_Working data_:
☆ ☆ ☆ ☆ ☆

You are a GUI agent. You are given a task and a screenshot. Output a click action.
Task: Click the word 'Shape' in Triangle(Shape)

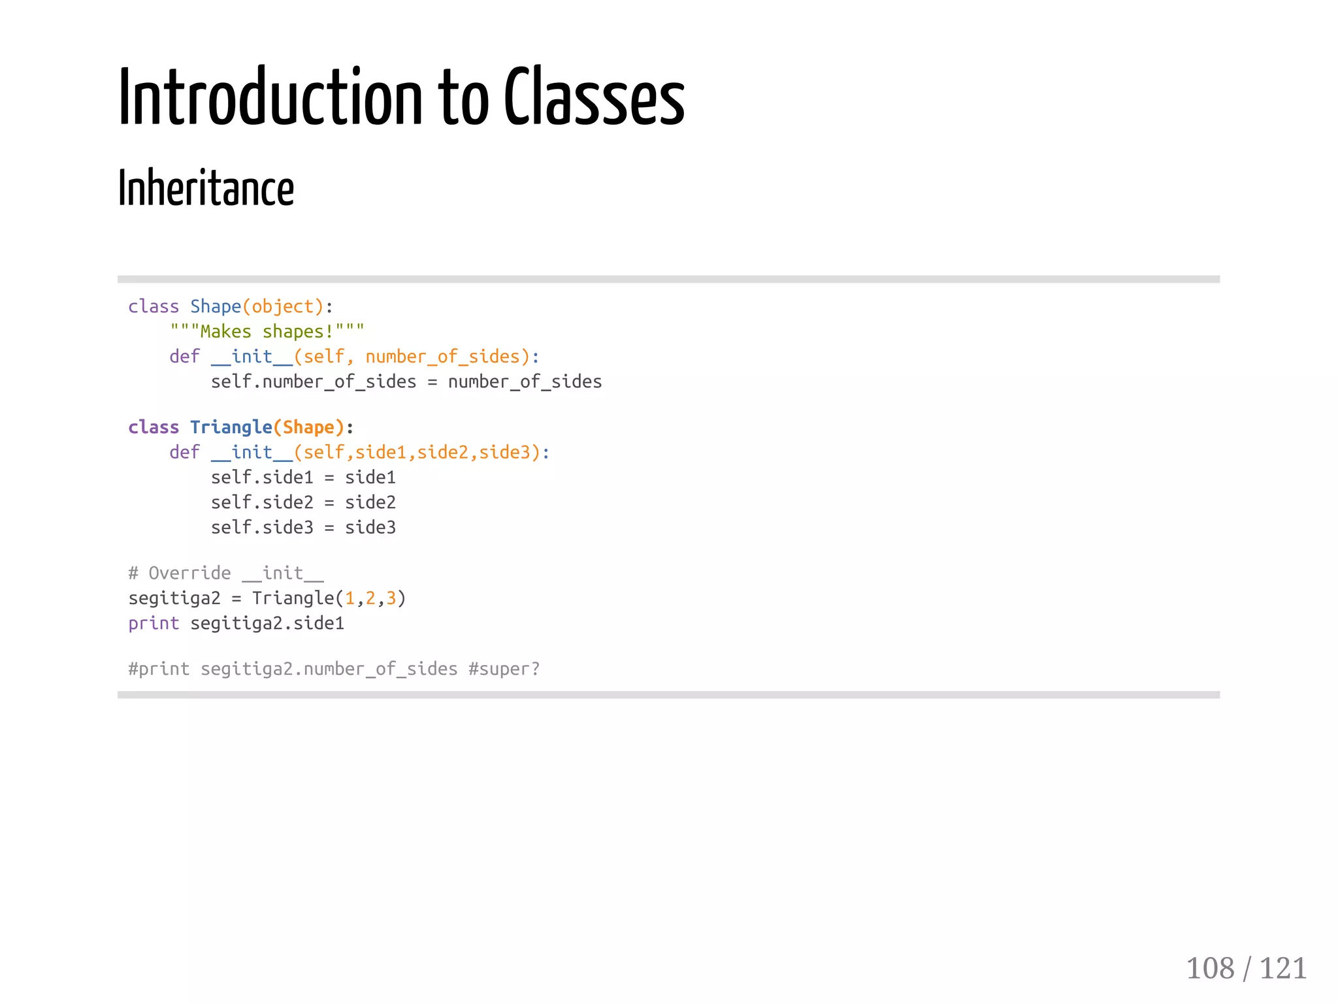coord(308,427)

☆ ☆ ☆ ☆ ☆

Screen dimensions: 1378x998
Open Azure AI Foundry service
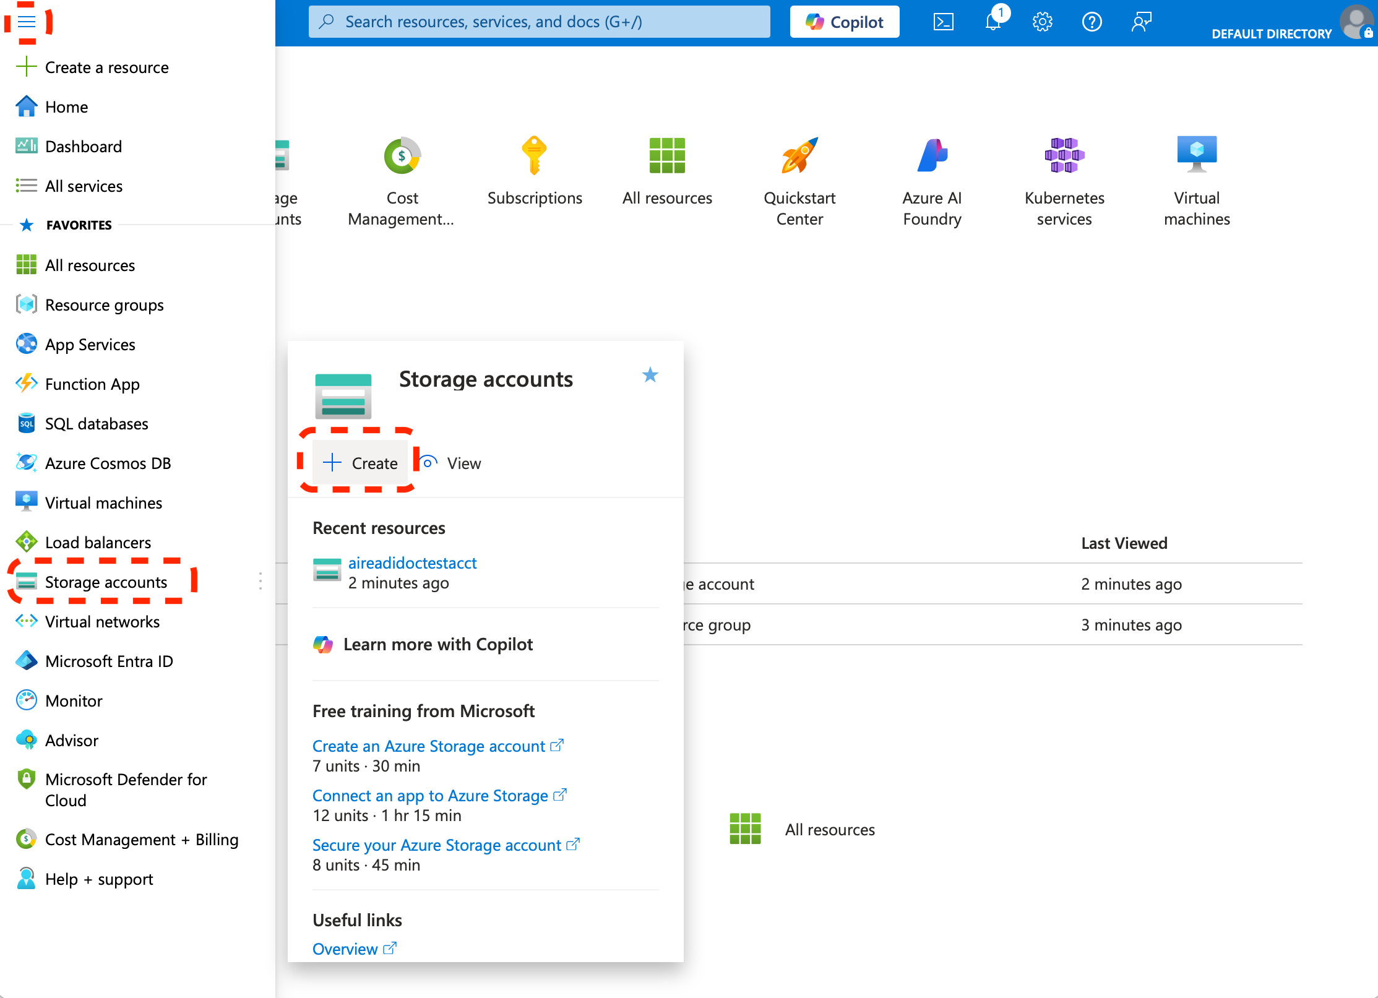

☆ ☆ ☆ ☆ ☆

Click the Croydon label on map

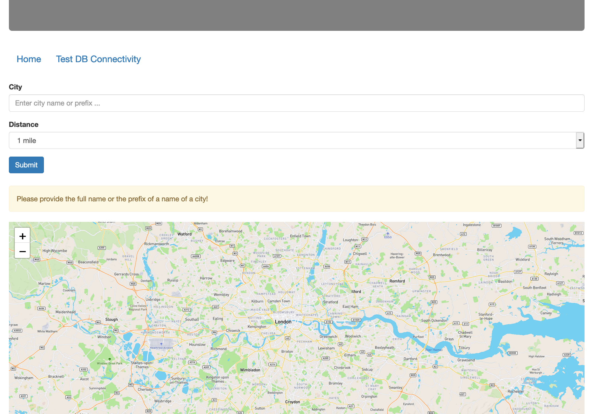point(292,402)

☆ ☆ ☆ ☆ ☆

_Work task_: From the entries above, extract only the lines running from the one containing "Screen dimensions: 1378x998" through the one containing "Open Azure AI Foundry service", inclusive.

_Finished exercise_:
Screen dimensions: 1378x998
Open Azure AI Foundry service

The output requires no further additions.